**Material provided:**
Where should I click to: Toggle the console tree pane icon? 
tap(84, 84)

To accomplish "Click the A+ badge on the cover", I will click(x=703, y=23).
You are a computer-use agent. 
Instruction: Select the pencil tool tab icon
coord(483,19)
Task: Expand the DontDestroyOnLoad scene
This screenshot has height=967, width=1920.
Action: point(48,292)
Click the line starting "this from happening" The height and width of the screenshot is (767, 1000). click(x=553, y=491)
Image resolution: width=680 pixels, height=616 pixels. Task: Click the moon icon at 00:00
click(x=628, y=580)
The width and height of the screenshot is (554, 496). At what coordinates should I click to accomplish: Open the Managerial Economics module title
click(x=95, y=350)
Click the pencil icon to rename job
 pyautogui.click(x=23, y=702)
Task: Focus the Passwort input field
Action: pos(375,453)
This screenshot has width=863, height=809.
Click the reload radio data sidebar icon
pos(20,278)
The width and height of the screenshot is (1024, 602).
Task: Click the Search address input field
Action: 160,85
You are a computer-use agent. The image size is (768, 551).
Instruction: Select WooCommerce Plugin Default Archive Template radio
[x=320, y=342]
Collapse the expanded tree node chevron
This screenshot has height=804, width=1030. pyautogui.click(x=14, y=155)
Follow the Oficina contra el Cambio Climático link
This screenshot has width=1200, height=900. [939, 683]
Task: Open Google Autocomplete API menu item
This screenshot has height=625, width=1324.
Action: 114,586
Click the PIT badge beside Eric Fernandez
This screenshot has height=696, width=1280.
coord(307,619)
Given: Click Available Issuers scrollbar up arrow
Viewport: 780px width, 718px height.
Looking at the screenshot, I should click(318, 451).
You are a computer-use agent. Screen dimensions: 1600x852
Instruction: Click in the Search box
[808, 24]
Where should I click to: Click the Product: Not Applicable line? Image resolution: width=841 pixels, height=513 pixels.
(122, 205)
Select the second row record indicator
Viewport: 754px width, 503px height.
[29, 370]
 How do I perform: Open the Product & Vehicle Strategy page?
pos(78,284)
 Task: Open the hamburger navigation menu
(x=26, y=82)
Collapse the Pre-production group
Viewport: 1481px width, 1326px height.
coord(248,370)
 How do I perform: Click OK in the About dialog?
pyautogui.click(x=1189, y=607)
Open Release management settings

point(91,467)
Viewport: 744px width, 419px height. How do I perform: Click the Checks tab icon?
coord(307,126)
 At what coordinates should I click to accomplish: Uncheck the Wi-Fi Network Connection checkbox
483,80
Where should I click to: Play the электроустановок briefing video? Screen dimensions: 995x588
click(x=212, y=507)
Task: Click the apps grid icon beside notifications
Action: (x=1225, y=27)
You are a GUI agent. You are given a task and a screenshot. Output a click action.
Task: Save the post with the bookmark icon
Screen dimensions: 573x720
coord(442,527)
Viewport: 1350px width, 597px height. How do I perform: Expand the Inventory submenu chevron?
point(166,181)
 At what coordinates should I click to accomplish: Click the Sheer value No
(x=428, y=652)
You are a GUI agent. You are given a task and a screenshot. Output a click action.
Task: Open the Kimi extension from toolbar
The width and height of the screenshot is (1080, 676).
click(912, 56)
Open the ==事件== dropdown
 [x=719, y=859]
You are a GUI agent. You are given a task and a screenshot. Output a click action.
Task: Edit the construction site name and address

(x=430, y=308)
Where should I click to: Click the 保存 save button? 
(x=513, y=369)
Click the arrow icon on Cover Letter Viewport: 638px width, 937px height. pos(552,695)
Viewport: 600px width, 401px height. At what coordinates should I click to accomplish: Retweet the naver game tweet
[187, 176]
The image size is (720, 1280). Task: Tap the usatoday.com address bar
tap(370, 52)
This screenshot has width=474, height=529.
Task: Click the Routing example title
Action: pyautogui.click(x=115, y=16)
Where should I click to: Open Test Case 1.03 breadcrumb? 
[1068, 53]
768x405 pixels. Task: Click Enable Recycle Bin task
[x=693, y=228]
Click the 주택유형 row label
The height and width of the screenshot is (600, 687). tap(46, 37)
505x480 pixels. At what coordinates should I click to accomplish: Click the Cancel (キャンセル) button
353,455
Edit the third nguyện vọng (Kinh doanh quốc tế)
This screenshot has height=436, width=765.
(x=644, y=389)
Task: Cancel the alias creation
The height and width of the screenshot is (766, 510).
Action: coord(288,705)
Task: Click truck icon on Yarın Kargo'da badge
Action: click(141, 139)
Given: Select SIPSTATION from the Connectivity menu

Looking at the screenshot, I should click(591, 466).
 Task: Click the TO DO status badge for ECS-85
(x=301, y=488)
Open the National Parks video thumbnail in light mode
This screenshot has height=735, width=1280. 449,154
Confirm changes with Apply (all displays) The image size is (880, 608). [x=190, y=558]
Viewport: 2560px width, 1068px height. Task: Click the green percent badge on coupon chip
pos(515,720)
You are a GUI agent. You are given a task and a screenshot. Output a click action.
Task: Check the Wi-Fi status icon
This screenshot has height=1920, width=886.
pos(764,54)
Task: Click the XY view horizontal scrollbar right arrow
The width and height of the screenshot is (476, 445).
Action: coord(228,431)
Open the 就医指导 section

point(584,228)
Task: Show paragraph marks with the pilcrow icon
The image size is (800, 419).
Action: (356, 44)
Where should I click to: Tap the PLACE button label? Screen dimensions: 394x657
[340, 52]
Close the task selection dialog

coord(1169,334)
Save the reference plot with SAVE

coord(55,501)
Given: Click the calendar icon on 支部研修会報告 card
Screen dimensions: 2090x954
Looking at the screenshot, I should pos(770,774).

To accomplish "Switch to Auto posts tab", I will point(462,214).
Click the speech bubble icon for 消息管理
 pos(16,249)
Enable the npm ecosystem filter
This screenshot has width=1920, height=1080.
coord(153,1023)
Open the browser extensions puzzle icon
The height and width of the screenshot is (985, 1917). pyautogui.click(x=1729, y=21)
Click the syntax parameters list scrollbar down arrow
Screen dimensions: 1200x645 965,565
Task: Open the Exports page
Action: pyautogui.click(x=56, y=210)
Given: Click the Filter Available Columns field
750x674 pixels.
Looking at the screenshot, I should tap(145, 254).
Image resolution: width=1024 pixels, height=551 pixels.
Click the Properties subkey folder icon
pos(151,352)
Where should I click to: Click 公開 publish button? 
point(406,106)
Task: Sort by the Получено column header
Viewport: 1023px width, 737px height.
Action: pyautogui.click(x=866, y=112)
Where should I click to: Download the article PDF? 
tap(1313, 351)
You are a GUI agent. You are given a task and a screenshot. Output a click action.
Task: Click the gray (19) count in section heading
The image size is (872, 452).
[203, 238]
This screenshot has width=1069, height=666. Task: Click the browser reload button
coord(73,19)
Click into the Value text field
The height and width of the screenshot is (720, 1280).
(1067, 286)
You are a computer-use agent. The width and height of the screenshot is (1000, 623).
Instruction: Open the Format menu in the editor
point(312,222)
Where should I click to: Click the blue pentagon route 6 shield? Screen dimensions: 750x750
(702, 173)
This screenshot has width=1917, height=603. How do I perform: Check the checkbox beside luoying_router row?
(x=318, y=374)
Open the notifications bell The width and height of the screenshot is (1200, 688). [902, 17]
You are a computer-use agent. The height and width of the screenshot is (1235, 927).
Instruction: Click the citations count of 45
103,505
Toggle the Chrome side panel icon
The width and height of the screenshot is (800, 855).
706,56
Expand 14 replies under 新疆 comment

**Task to carry out:**
Your task is to repeat each line of the material exactly.

**Solution to this problem:**
Where should I click to: Toggle the console tree pane icon? 
tap(84, 84)

To accomplish "Click the A+ badge on the cover", I will click(x=703, y=23).
You are a computer-use agent. 
Instruction: Select the pencil tool tab icon
coord(483,19)
Task: Expand the DontDestroyOnLoad scene
This screenshot has height=967, width=1920.
Action: point(48,292)
Click the line starting "this from happening" The height and width of the screenshot is (767, 1000). click(x=553, y=491)
Image resolution: width=680 pixels, height=616 pixels. Task: Click the moon icon at 00:00
click(x=628, y=580)
The width and height of the screenshot is (554, 496). At what coordinates should I click to accomplish: Open the Managerial Economics module title
click(x=95, y=350)
Click the pencil icon to rename job
 pyautogui.click(x=23, y=702)
Task: Focus the Passwort input field
Action: pos(375,453)
This screenshot has width=863, height=809.
Click the reload radio data sidebar icon
pos(20,278)
The width and height of the screenshot is (1024, 602).
Task: Click the Search address input field
Action: 160,85
You are a computer-use agent. The image size is (768, 551).
Instruction: Select WooCommerce Plugin Default Archive Template radio
[x=320, y=342]
Collapse the expanded tree node chevron
This screenshot has height=804, width=1030. pyautogui.click(x=14, y=155)
Follow the Oficina contra el Cambio Climático link
This screenshot has width=1200, height=900. [939, 683]
Task: Open Google Autocomplete API menu item
This screenshot has height=625, width=1324.
Action: 114,586
Click the PIT badge beside Eric Fernandez
This screenshot has height=696, width=1280.
coord(307,619)
Given: Click Available Issuers scrollbar up arrow
Viewport: 780px width, 718px height.
Looking at the screenshot, I should click(318, 451).
You are a computer-use agent. Screen dimensions: 1600x852
Instruction: Click in the Search box
[808, 24]
Where should I click to: Click the Product: Not Applicable line? Image resolution: width=841 pixels, height=513 pixels.
(122, 205)
Select the second row record indicator
Viewport: 754px width, 503px height.
[29, 370]
 How do I perform: Open the Product & Vehicle Strategy page?
pos(78,284)
 Task: Open the hamburger navigation menu
(x=26, y=82)
Collapse the Pre-production group
Viewport: 1481px width, 1326px height.
coord(248,370)
 How do I perform: Click OK in the About dialog?
pyautogui.click(x=1189, y=607)
Open Release management settings

point(91,467)
Viewport: 744px width, 419px height. How do I perform: Click the Checks tab icon?
coord(307,126)
 At what coordinates should I click to accomplish: Uncheck the Wi-Fi Network Connection checkbox
483,80
Where should I click to: Play the электроустановок briefing video? Screen dimensions: 995x588
click(x=212, y=507)
Task: Click the apps grid icon beside notifications
Action: (x=1225, y=27)
You are a GUI agent. You are given a task and a screenshot. Output a click action.
Task: Save the post with the bookmark icon
Screen dimensions: 573x720
coord(442,527)
Viewport: 1350px width, 597px height. How do I perform: Expand the Inventory submenu chevron?
point(166,181)
 At what coordinates should I click to accomplish: Click the Sheer value No
(x=428, y=652)
You are a GUI agent. You are given a task and a screenshot. Output a click action.
Task: Open the Kimi extension from toolbar
The width and height of the screenshot is (1080, 676).
click(912, 56)
Open the ==事件== dropdown
 [x=719, y=859]
You are a GUI agent. You are given a task and a screenshot. Output a click action.
Task: Edit the construction site name and address

(x=430, y=308)
Where should I click to: Click the 保存 save button? 
(x=513, y=369)
Click the arrow icon on Cover Letter Viewport: 638px width, 937px height. pos(552,695)
Viewport: 600px width, 401px height. At what coordinates should I click to accomplish: Retweet the naver game tweet
[187, 176]
The image size is (720, 1280). Task: Tap the usatoday.com address bar
tap(370, 52)
This screenshot has width=474, height=529.
Task: Click the Routing example title
Action: pyautogui.click(x=115, y=16)
Where should I click to: Open Test Case 1.03 breadcrumb? 
[1068, 53]
768x405 pixels. Task: Click Enable Recycle Bin task
[x=693, y=228]
Click the 주택유형 row label
The height and width of the screenshot is (600, 687). tap(46, 37)
505x480 pixels. At what coordinates should I click to accomplish: Click the Cancel (キャンセル) button
353,455
Edit the third nguyện vọng (Kinh doanh quốc tế)
This screenshot has height=436, width=765.
(x=644, y=389)
Task: Cancel the alias creation
The height and width of the screenshot is (766, 510).
Action: coord(288,705)
Task: Click truck icon on Yarın Kargo'da badge
Action: click(141, 139)
Given: Select SIPSTATION from the Connectivity menu

Looking at the screenshot, I should click(591, 466).
 Task: Click the TO DO status badge for ECS-85
(x=301, y=488)
Open the National Parks video thumbnail in light mode
This screenshot has height=735, width=1280. 449,154
Confirm changes with Apply (all displays) The image size is (880, 608). [x=190, y=558]
Viewport: 2560px width, 1068px height. Task: Click the green percent badge on coupon chip
pos(515,720)
You are a GUI agent. You are given a task and a screenshot. Output a click action.
Task: Check the Wi-Fi status icon
This screenshot has height=1920, width=886.
pos(764,54)
Task: Click the XY view horizontal scrollbar right arrow
The width and height of the screenshot is (476, 445).
Action: coord(228,431)
Open the 就医指导 section

point(584,228)
Task: Show paragraph marks with the pilcrow icon
The image size is (800, 419).
Action: (356, 44)
Where should I click to: Tap the PLACE button label? Screen dimensions: 394x657
[340, 52]
Close the task selection dialog

coord(1169,334)
Save the reference plot with SAVE

coord(55,501)
Given: Click the calendar icon on 支部研修会報告 card
Screen dimensions: 2090x954
Looking at the screenshot, I should pos(770,774).

To accomplish "Switch to Auto posts tab", I will point(462,214).
Click the speech bubble icon for 消息管理
 pos(16,249)
Enable the npm ecosystem filter
This screenshot has width=1920, height=1080.
coord(153,1023)
Open the browser extensions puzzle icon
The height and width of the screenshot is (985, 1917). pyautogui.click(x=1729, y=21)
Click the syntax parameters list scrollbar down arrow
Screen dimensions: 1200x645 965,565
Task: Open the Exports page
Action: pyautogui.click(x=56, y=210)
Given: Click the Filter Available Columns field
750x674 pixels.
Looking at the screenshot, I should tap(145, 254).
Image resolution: width=1024 pixels, height=551 pixels.
Click the Properties subkey folder icon
pos(151,352)
Where should I click to: Click 公開 publish button? 
point(406,106)
Task: Sort by the Получено column header
Viewport: 1023px width, 737px height.
Action: pyautogui.click(x=866, y=112)
Where should I click to: Download the article PDF? 
tap(1313, 351)
You are a GUI agent. You are given a task and a screenshot. Output a click action.
Task: Click the gray (19) count in section heading
The image size is (872, 452).
[203, 238]
This screenshot has width=1069, height=666. Task: Click the browser reload button
coord(73,19)
Click into the Value text field
The height and width of the screenshot is (720, 1280).
(1067, 286)
You are a computer-use agent. The width and height of the screenshot is (1000, 623).
Instruction: Open the Format menu in the editor
point(312,222)
Where should I click to: Click the blue pentagon route 6 shield? Screen dimensions: 750x750
(702, 173)
This screenshot has width=1917, height=603. How do I perform: Check the checkbox beside luoying_router row?
(x=318, y=374)
Open the notifications bell The width and height of the screenshot is (1200, 688). [902, 17]
You are a computer-use agent. The height and width of the screenshot is (1235, 927).
Instruction: Click the citations count of 45
103,505
Toggle the Chrome side panel icon
The width and height of the screenshot is (800, 855).
706,56
Expand 14 replies under 新疆 comment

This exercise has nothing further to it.